--- START OF Items ---
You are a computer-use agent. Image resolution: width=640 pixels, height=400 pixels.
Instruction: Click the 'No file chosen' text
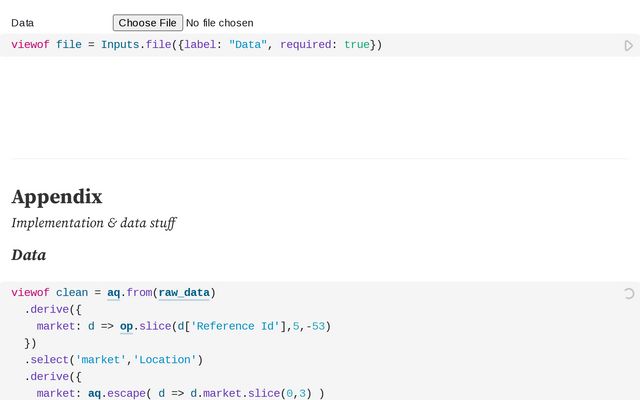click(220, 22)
--- END OF Items ---
--- START OF Items ---
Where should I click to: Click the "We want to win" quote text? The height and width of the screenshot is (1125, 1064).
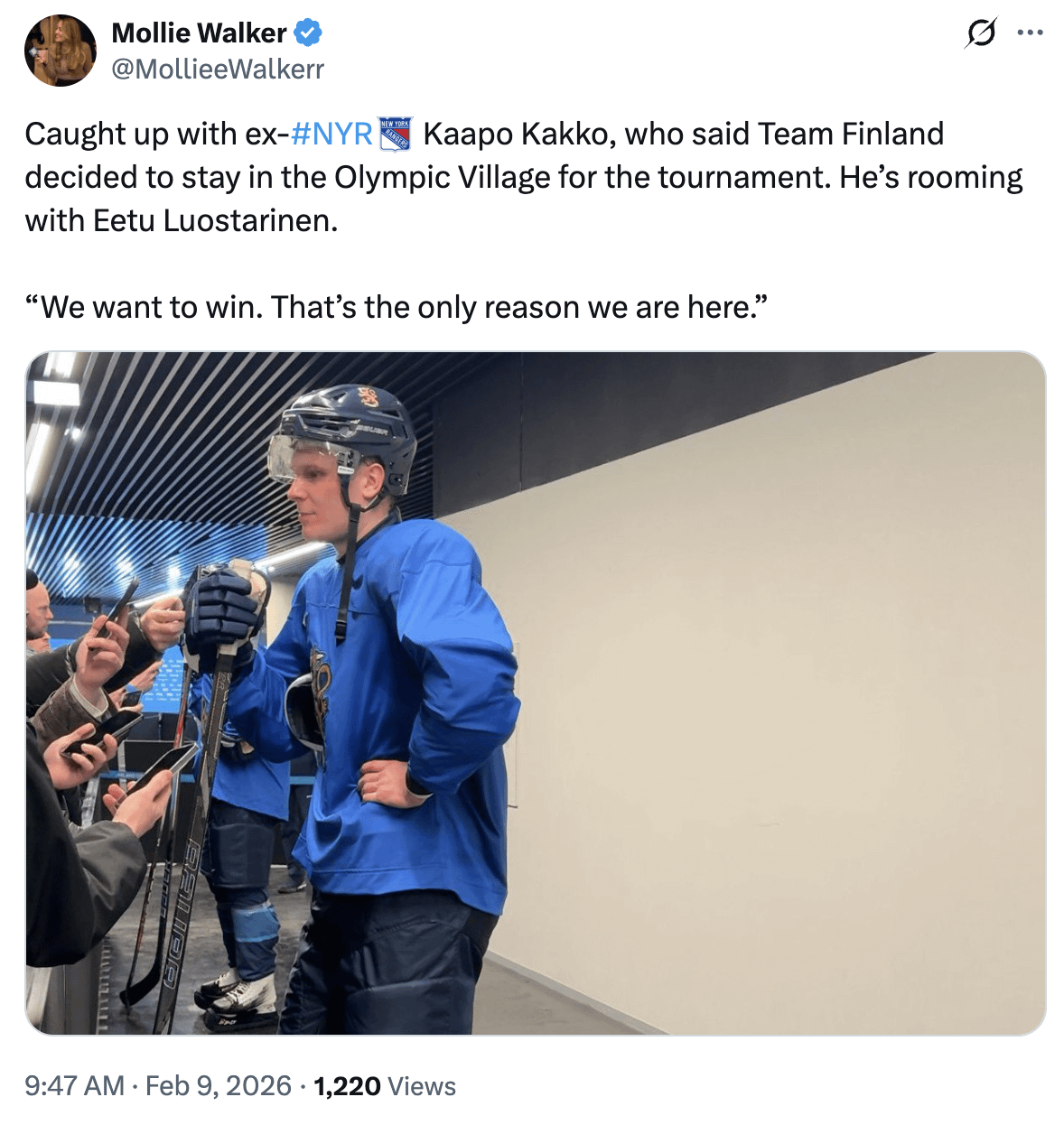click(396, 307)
--- END OF Items ---
What the exercise asks: Rewrite the records from the line containing "Where should I" up to and including the line containing "click(396, 307)", swapping "screenshot" for "image" and changing nothing else. Leave the pictures out of your answer.

Task answer:
Where should I click to: Click the "We want to win" quote text? The height and width of the image is (1125, 1064).
click(396, 307)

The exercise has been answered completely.